Als ich am 19.2.2014 diesen zweifelhaften 10-Punkte-Plan unter http://www.kvno.de/60neues/2014/pm_kv_vven/index.html
erstmals publiziert fand, habe ich mich gefragt, ob diese "Zehn Gebote" mit dem Titel "Für ein einheitliches KV-System" nicht auch als Karnevals-Nummer laufen könnten?

Heute, am Aschermittwoch, frage ich mich, wie dieses Musterbeispiel für Schönfärberei, Konflikt- und Perspektiven-Vermeidung auch nach Karneval/Fasching "Hausärzte, Fachärzte und Psychotherapeuten für eine ungeteilte KV [stehen lässt], in der in den Organen und Gremien unabhängig von der Zugehörigkeit zu Versorgungsebenen ein gleichberechtigter und respektvoller Umgang miteinander gelebt wird."

Ganz so, als gebe es keinen ebenso lücken- wie fehlerhaften neuen Hausarzt-EBM . Als hätte es im Spätherbst 2013 keine konkreten Abwahlanträge gegen den KV-Vorstand gegeben. Als hätten niemals kontroverse, turbulente Vertreterversammlungen stattgefunden. Als hätte es keinen völlig verharmlosenden Umgang mit dem PROGNOS-Gutachten des Spitzenverbands Bund (SpiBu) der GKV-Kassen gegeben.

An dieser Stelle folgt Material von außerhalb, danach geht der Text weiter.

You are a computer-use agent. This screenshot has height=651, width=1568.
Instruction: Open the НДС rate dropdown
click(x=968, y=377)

Das KV-System ist als juristisches Konstrukt einer Körperschaft Öffentlichen Rechts mit der Erfüllung hoheitlicher Aufgaben betraut. Mit Budgetierung, Regressierung, Abstaffelung, Regelleistungsvolumina, Facharzt-dominierten Honorarverteilungsmaßstäben und f e h l e n d e r "pay for performance" sind die unter der Dienstaufsicht der Landesgesundheitsministerien stehenden Kassenärztlichen Vereinigungen (KVen) geradezu G a r a n t e n für die A u s h e b e l u n g der "Freiberuflichkeit des Arztes und Psychotherapeuten".

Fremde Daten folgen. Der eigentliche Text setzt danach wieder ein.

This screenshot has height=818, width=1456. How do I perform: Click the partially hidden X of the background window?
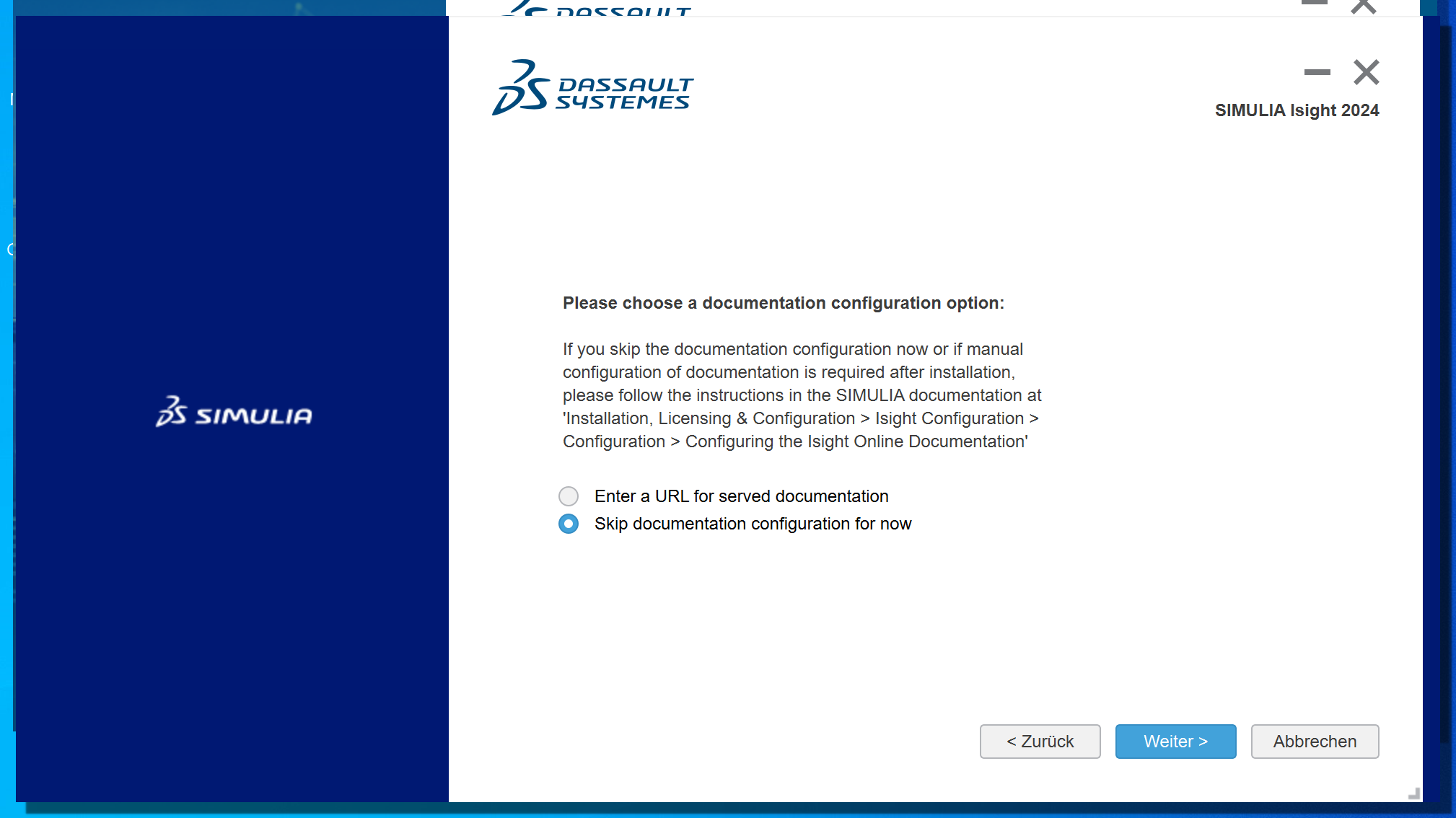[1363, 6]
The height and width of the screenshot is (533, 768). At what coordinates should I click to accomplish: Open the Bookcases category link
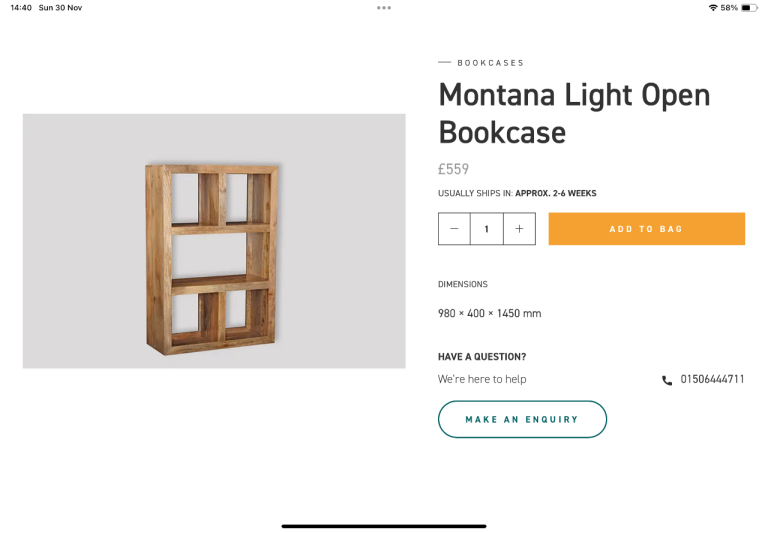coord(490,63)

Wer die Worte "gleichberechtigt" (4x), "gemeinsam (3x) und einheitlich", "Zusammenarbeit" (2x) "dem Interessenausgleich … verpflichtet" usw. in einem 10-Punkte-Programm unterbringt, kann nicht gleichzeitig von "Disparitäten" und EBM-Verwerfungen sprechen. Einzig erfreulich ist eine inhaltliche Korrektur bei Punkt acht. Die alte, missverständliche Formulierung: "8. Berufsverbände / freie Arztverbände sind wichtige Interessensvertretungen ihrer Mitglieder. Alle Entscheidungsebenen des KV-Systems arbeiten eng mit ihnen zusammen. Die Mandatsträger des KV-Systems halten sich als Repräsentanten aller KV-Mitglieder frei von Bindungen an verbandliche Partikularinteressen" wurde zusammengestrichen.
Zugunsten der Formulierung: "- Berufsverbände/freie Arztverbände sind wichtige Interessenvertretungen ihrer Mitglieder. Alle Entscheidungsebenen des KV-Systems halten sich als Repräsentanten aller KV-Mitglieder frei von Bindungen an verbandliche Partikularinteressen."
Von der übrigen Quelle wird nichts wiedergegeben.